Exclude the pictures, then repeat exactly each line from the one containing "Instruction: Toggle multi-select" to the final line of the records that follow.

[Extracted material Boundary: Start]

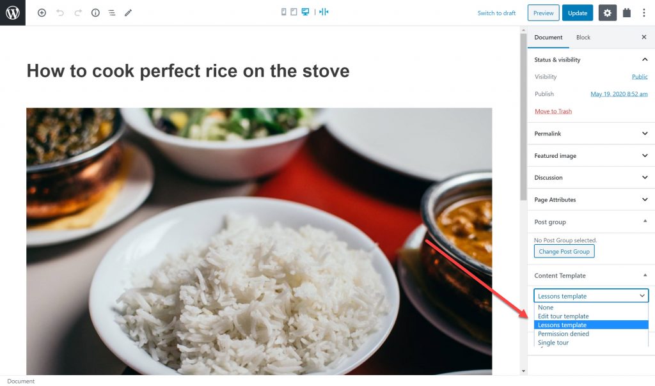This screenshot has height=386, width=655.
Task: Open the Content Template dropdown
Action: click(591, 296)

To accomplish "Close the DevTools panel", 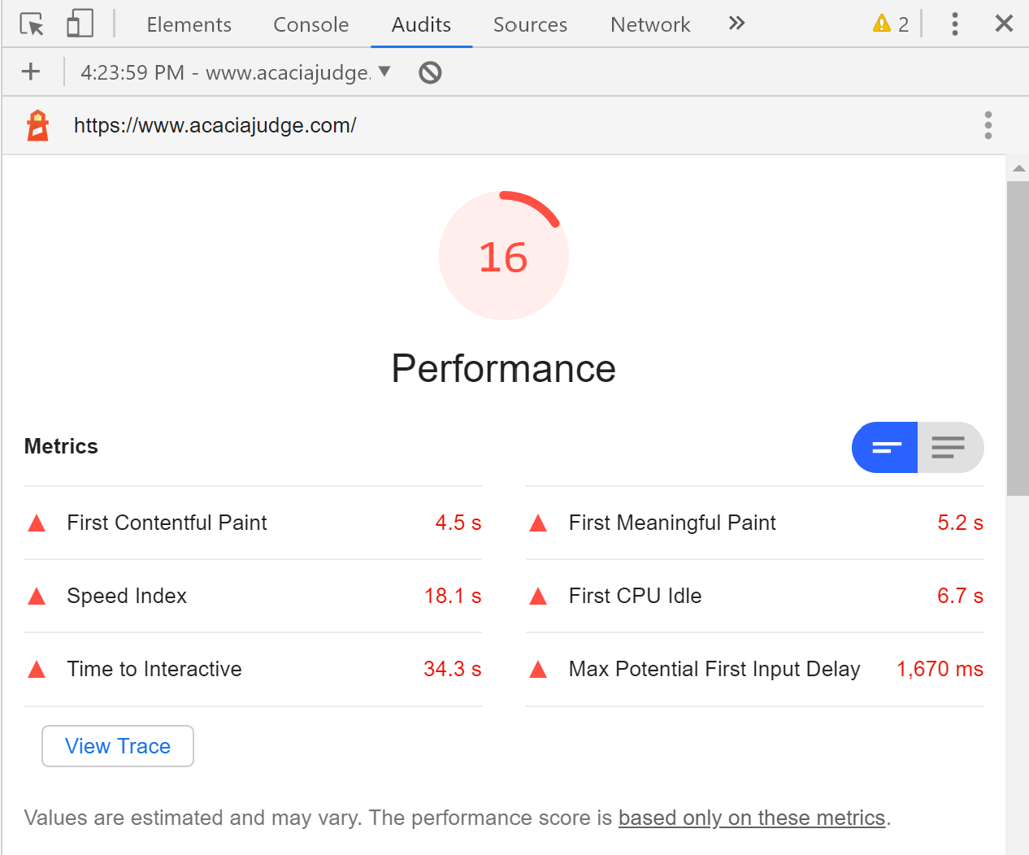I will click(x=1004, y=24).
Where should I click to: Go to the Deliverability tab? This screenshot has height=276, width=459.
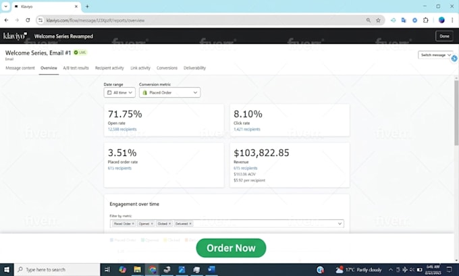click(x=194, y=68)
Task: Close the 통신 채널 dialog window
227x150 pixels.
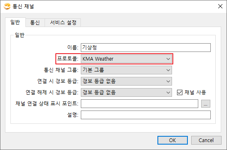Action: [x=220, y=6]
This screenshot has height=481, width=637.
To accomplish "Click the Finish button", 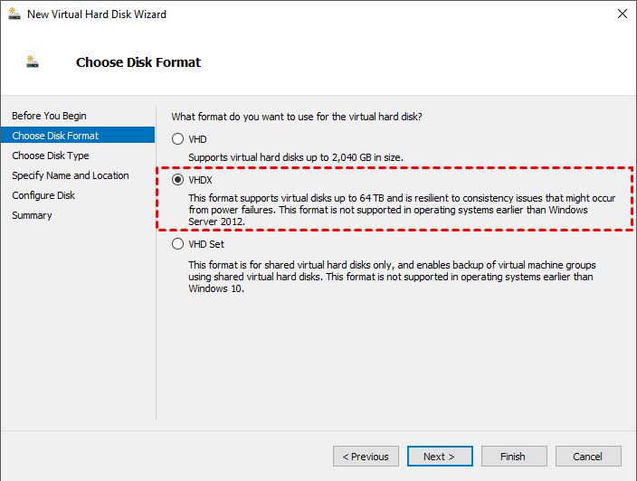I will tap(513, 457).
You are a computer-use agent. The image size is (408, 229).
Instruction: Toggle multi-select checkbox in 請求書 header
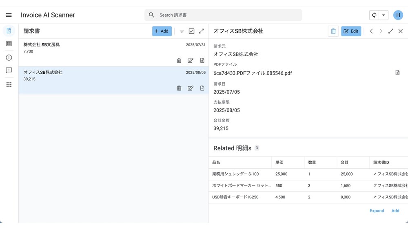tap(191, 31)

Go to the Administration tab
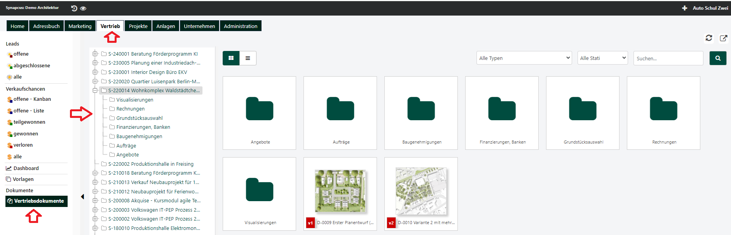(240, 26)
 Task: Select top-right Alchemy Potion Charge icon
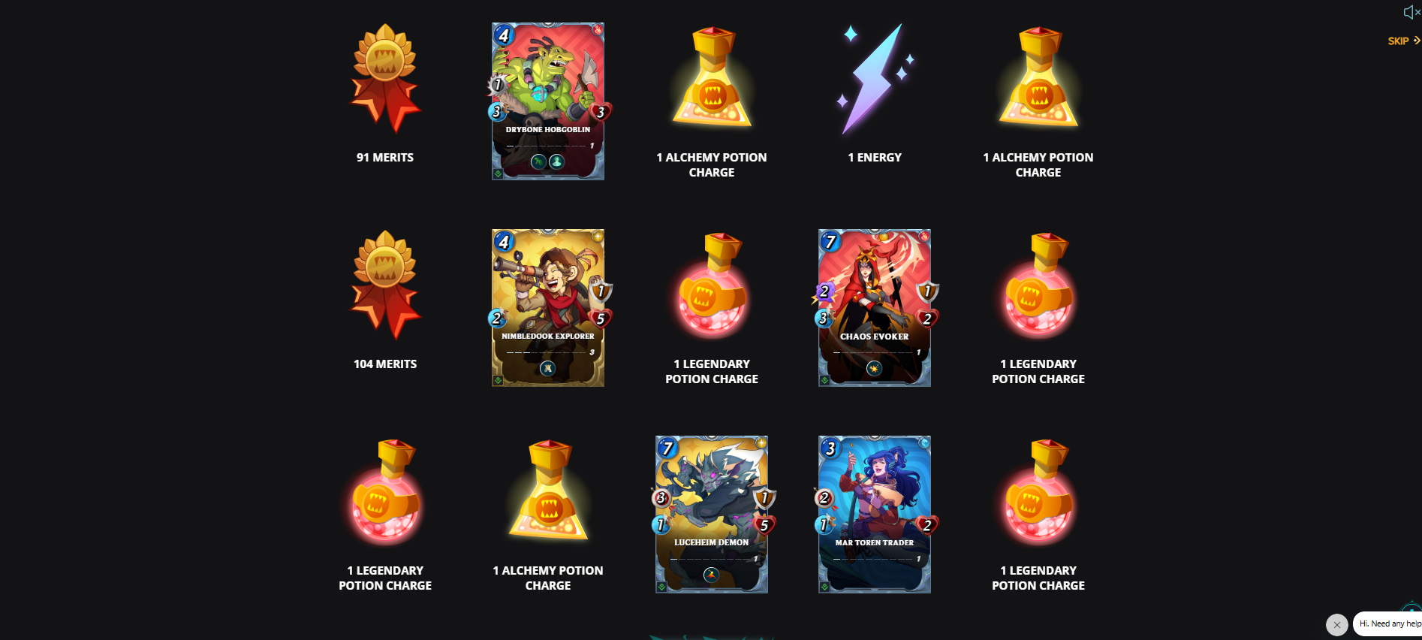click(1039, 77)
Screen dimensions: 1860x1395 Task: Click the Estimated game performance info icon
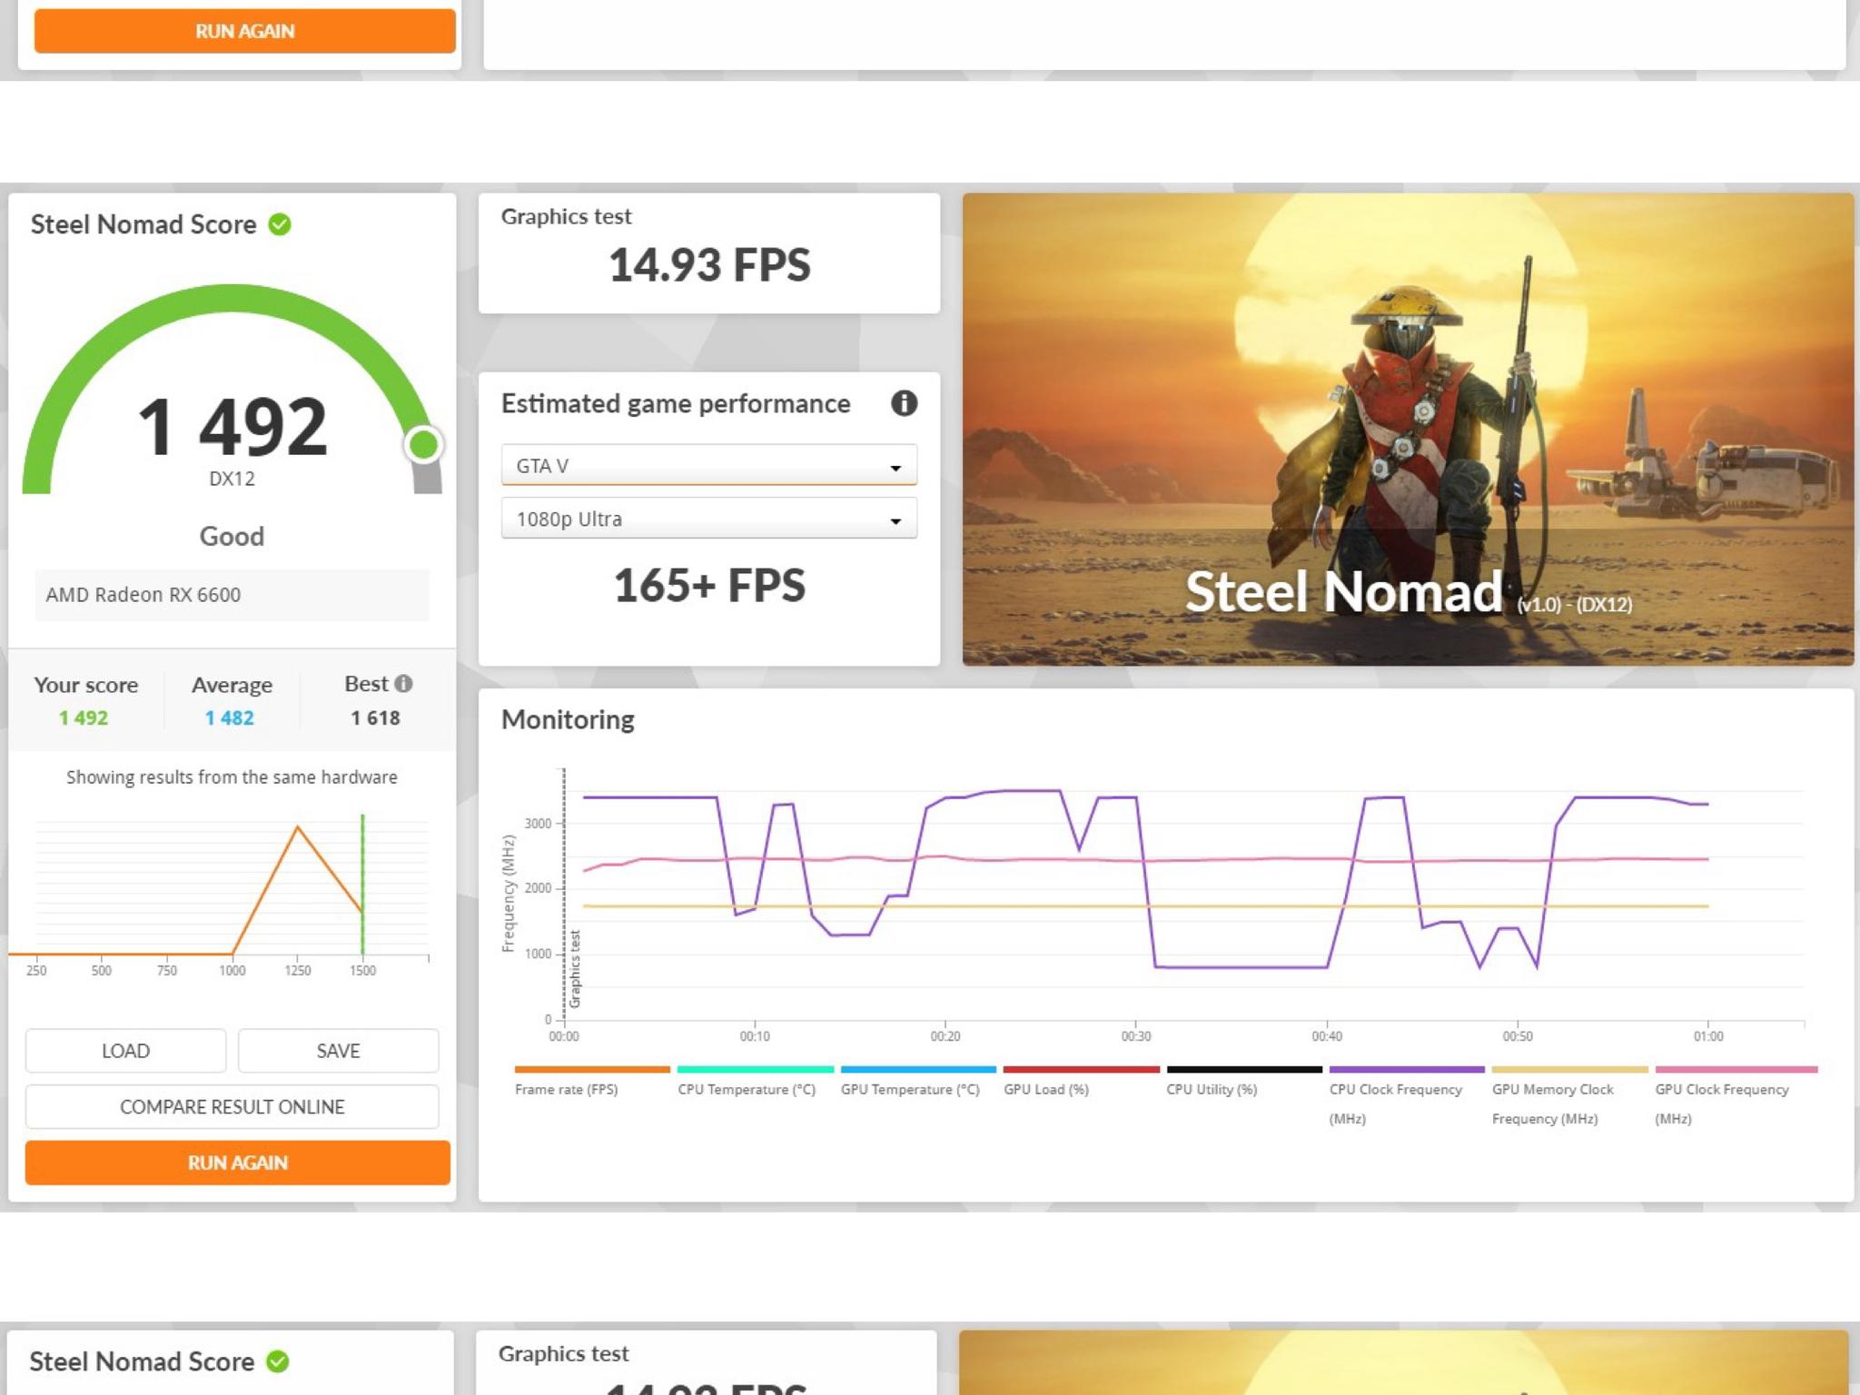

[Extracted material Boundary: End]

Answer box -
Instruction: Toggle multi-select checkbox in 請求書 header
tap(191, 31)

Go to the Administration tab
(240, 26)
 Task: Select top-right Alchemy Potion Charge icon
click(1039, 77)
Screen dimensions: 1860x1395 Task: Click the Estimated game performance info icon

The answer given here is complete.